Suggestion Requires Knowledge: Drawing loosely and suggestively requires understanding the full underlying structure. You selectively omit detail, which means knowing what is there to omit.

Ambient Occlusion Drives Depth: The darkest marks belong where forms press together -- gum lines, tooth gaps, crevices. These shadow shapes do more work than outlines.

Hierarchy of Detail: How much you suggest depends on style, tools, drawing size, and where teeth sit in the overall composition. Front and center gets more detail; periphery gets less.

Style Matches Simplification: The level of tooth detail must match the rest of the drawing. Abstract faces need abstract teeth. Rendering them differently breaks visual consistency.

Practice This

Draw the Full Structure: Start by drawing a complete set of teeth with all anatomy visible -- incisors, canines, premolars, gums, and lips. Understand the forms before simplifying.

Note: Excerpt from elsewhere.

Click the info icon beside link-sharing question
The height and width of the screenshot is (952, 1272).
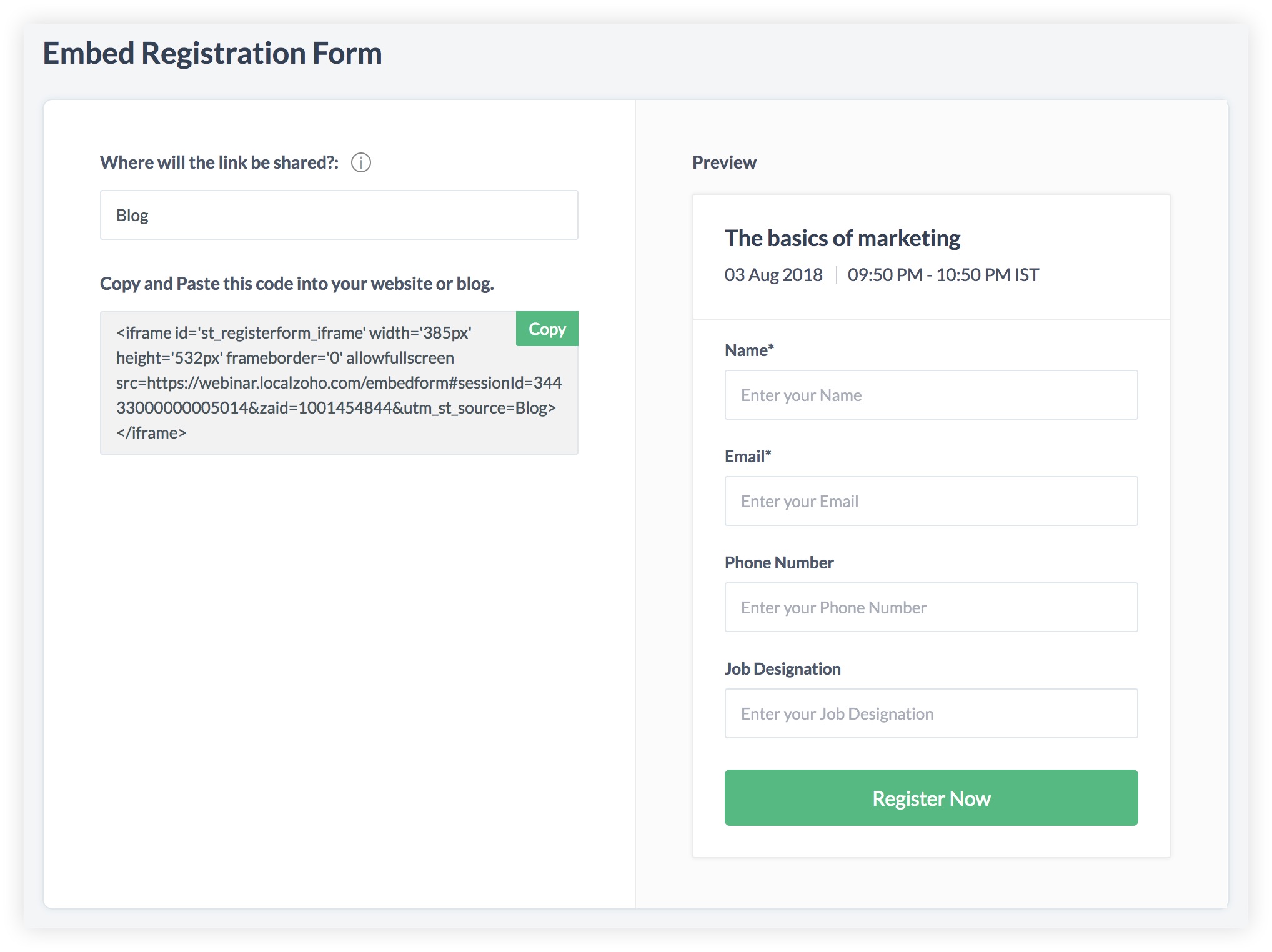(361, 162)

Selectively Remove Lines: On a second pass, erase or lighten everything except the shadow shapes -- ambient occlusion lines, gum shadows, and canine emphasis. See how much structure remains from suggestion alone.

Match Your Style: Try the same teeth at three different style levels -- detailed rendering, simplified comic, and minimal manga. Notice how each style demands a different amount of suggestion.